В феврале 1938 года посол Дирксен оставил свой пост, замучившись астмой, обострившейся во влажном климате Токио. Его место предложили занять Отту. Не сообщив об этом даже жене, Отт обратился за советом к Зорге, стоит ли соглашаться на это предложение. Зорге настоятельно рекомендовал отказаться. Важно понимать вероятные причины, по которым Зорге не хотел, чтобы его ближайший друг и лучший источник стал самым высокопоставленным дипломатом Германии в Японии. Возможно, он волновался, что в своей новой роли Отт станет более осторожен и перестанет предоставлять ему доступ к секретным военным документам. Гораздо более вероятно все же другое предположение: Зорге – обоснованно – опасался, что повышение Отта снизит его собственные шансы получить разрешение вернуться в Советский Союз. На этот раз Отт пренебрег советом своего друга. Ясным весенним утром 28 апреля 1938 года Отт в полной парадной форме генерал-майора вермахта проехал в открытом экипаже мимо знаменитых цветущих сакур в садах Императорского дворца, чтобы вручить верительные грамоты императору Хирохито.
Вопреки своим опасениям, Зорге не просто не лишился доступа к секретной информации, а стал пользоваться еще большим доверием нового посла. Отт же, как представитель самого близкого союзника Японии и благодаря собственным усилиям, вскоре стал самым осведомленным дипломатом в Токио с беспрецедентными связями в высших кругах. “Из всех иностранных коллег только у Отта был реальный доступ к японской политике и представителям власти, – конфиденциально сообщал американский посол Джозеф Грю Яну Зибургу. – И связано это было в большей степени с личными качествами самого Отта, нежели с политикой Германии”[3].
В апреле Зорге отправился в Гонконг по курьерскому поручению от посольства Германии – и, разумеется, московского Центра. Посол Отт передал ему секретные официальные депеши посольства, обеспечив ему дипломатический пропуск, избавлявший от лишних хлопот в поездке. На обратном пути Зорге заехал в Манилу, чтобы доставить другие документы – почти безусловно в их числе были последние дипломатические шифровальные книги – в посольство Германии на Филиппинах. Курьерская деятельность шпионской группы не только финансировалась Третьим рейхом, но и осуществлялась под защитой дипломатического ведомства Германии.
На отказ Гендина Зорге отреагировал стоически. “Дорогой товарищ, не беспокойтесь насчет нас, – писал он начальнику в октябре 1938 года, за считаные дни до ареста Гендина по обвинению в шпионаже, становившемуся уже традиционным окончанием карьер всех шефов 4-го управления. – Несмотря на усталость и напряжение, мы остаемся дисциплинированны, исполнительны и полны решимости выполнять задания ради нашего великого дела. Пламенный привет вам и вашим друзьям. Будьте так любезны, передайте моей жене прилагаемое письмо и наилучшие пожелания. Пожалуйста, присматривайте за ней время от времени”[4].
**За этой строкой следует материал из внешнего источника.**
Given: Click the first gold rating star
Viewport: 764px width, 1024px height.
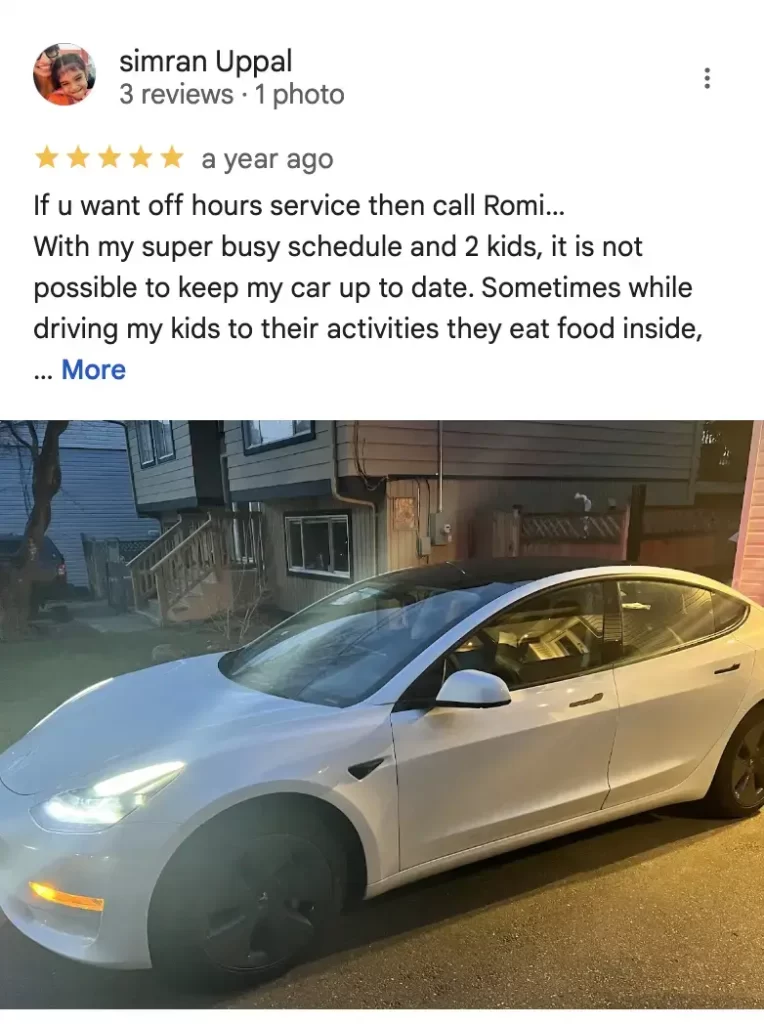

Кате он писал: “Не забывай меня… Я и без того в печали”. Он жаловался на изнуряющий зной Токио – “очень тяжело переносится, особенно когда работа требует постоянного напряжения”, – и переживал, что жену утомит “это постоянное ожидание”. Он надеялся, что еще остается “небольшой шанс осуществить нашу мечту пятилетней давности о совместной жизни”[5].
Новую попытку вернуться домой Зорге предпринял в начале 1939 года. Его старых друзей и собутыльников, майора Шолля и капитана Веннекера, военного и военно-морского атташе, перевели из Токио, а это означало, что Зорге лишался прежнего повседневного доступа к разведданным. Зорге также сообщал в Москву, будто у Отта, после того как он стал послом, больше нет на него времени – что было откровенной ложью. Быть может, наступило время назначить нового человека из 4-го управления, чтобы он наладил новые контакты? – предполагал Зорге. “Пожалуйста, передайте Кате мои наилучшие пожелания, – писал он в конце телеграммы. – Ей невыносимо так долго ждать моего возвращения домой”[6].
Но к этому времени Зорге почти безусловно знал, что ему снова откажут в его просьбе. Японские военные уже продемонстрировали свои агрессивные намерения в Китае, захватив столицу националистического Китая, Нанкин, и уничтожив при этом свыше 250 000 мирных жителей. В Европе Гитлер аннексировал Австрию, Судетскую область, а вслед за этим и всю Чехословакию. Приближалась масштабная война в Европе, и Кремль разрывался между двумя первоочередными задачами: убедиться, что Гитлер нападет на любое государство, кроме Советского Союза, и помешать формированию альянса Германии и Японии, который бы представлял угрозу для СССР одновременно с востока и с запада. Зорге стал необходим национальной безопасности СССР. Он знал, что застрянет в Токио до конца войны.
Летом 1938 года агентура Зорге добилась максимального охвата. Одзаки был официально назначен соку таку, “неформальным помощником”, кабинета премьер-министра принца Коноэ. Теперь к Одзаки и другим светлым умам нового мозгового треста прислушивались правители Японии – по крайней мере в тех вопросах, за которые до сих пор отвечало гражданское правительство страны. Одзаки уволился из “Асахи”, перебравшись в подвальное помещение в официальной резиденции премьер-министра, где у него был доступ ко всем правительственным документам, попадавшим на столы его коллег по секретариату кабинета министров. Личные секретари Коноэ – Усиба и Киси – стали собирать неофициальный кулуарный кабинет министров, экспертов и советников за традиционным японским завтраком, супом мисо, в связи с чем этот совет получил название Асамэси кай, или “Общество завтраков”[7]. Заняв место во внутренних советах руководящих кругов империи, как разведчик Одзаки оказался в беспрецедентной близости к очагу политической кухни японского государства[8].
Так, когда произошло противостояние у высот Чжангуфэн, у Одзаки был доступ к отделу информации кабинета министров, депешам от генерал-губернатора Кореи и официальным донесениям армии. Этот инцидент произошел не в результате умышленной провокации японского верховного командования, докладывал Одзаки шефу, поэтому японское правительство и Генштаб не были намерены идти на обострение этого конфликта. Информация Зорге имела тактическое значение для советского командования в Чжангуфэне, позволяя добиться нагнетания военного давления без риска разжигания полномасштабной войны. Но в сенсационных данных Одзаки звучала одна тревожная нотка. Вскоре после боев с советской армией в Маньчжурии “окончательно оборвалась связь между кабинетом министров и военными”[9]. Иными словами, японский Генштаб становился государством в государстве, отдаляясь от гражданской власти настолько, что даже не удосуживался отчитываться перед своим номинальным руководством в кабинете министров.